If the parents are going out for the evening, the sitter should be told what snacks the child is permitted as well as snacks for herself. (if you plan to use the sitter again, be generous with snacks.) If the parents are going out during the day and meals will be involved, appropriate and simple instructions should be given. It's difficult to find one's way in a strange kitchen, so necessary implements should be set out.
Family Policies
Each family and situation is different but there are general rules and procedures that should be covered in any babysitting situation.
Is it okay to use the telephone! Perhaps it would be wise to specify the length of phone calls in case you need or want to reach home,
Is the sitter allowed to invite a friend for company or to work on a homework assignment? Same sex? Different sex? More than one? A group of friends on a baby sitting assignment is seldom a good idea.
What are the rules about answering the door? Certainly a sitter shouldn't let anyone she doesn't know into the apartment or house, no matter who they may claim to be. It's too bad if a good friend or relative is refused admission but actually that's a sign that the sitter is doing her job well.
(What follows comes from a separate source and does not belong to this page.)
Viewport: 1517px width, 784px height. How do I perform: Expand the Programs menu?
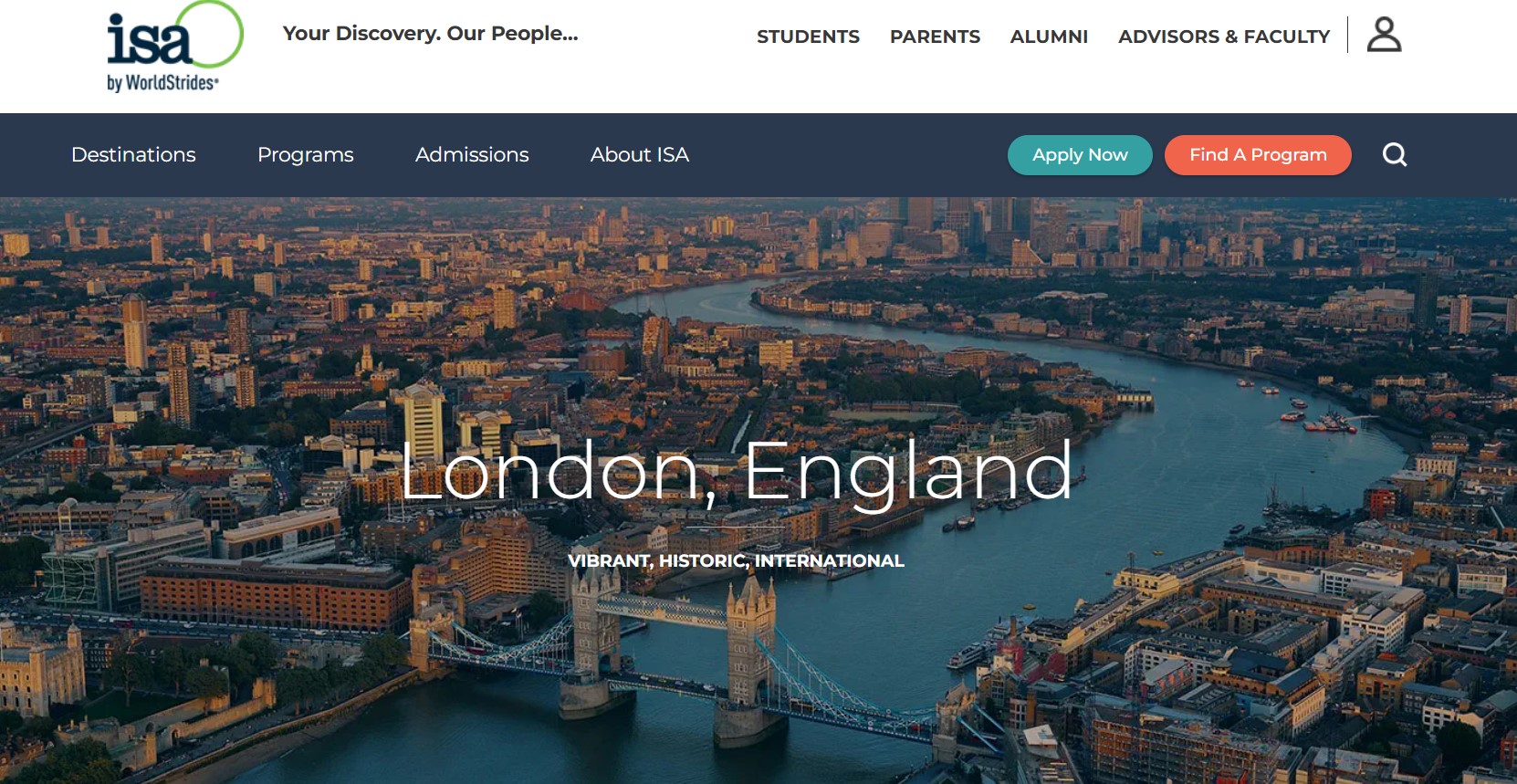click(306, 155)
Leave instructions on how to answer the phone. If you are expecting an important call, describe how you would like it handled, take a message? Call back the following day?
Be sure to reaffirm any important routines and habits that were covered in the interview: What time the child is to go to bed. is a night light turned on; is the door to his room left ajar; does he have special stuffed animals he likes to take to bed, etc.
Does the child have homework! If so, is the sitter willing and/or able to help?
Is the sitter expected to do some simple household chores, such as washing dishes? if so. is extra pay involved?
Jot down any special words the child uses for certain items or functions.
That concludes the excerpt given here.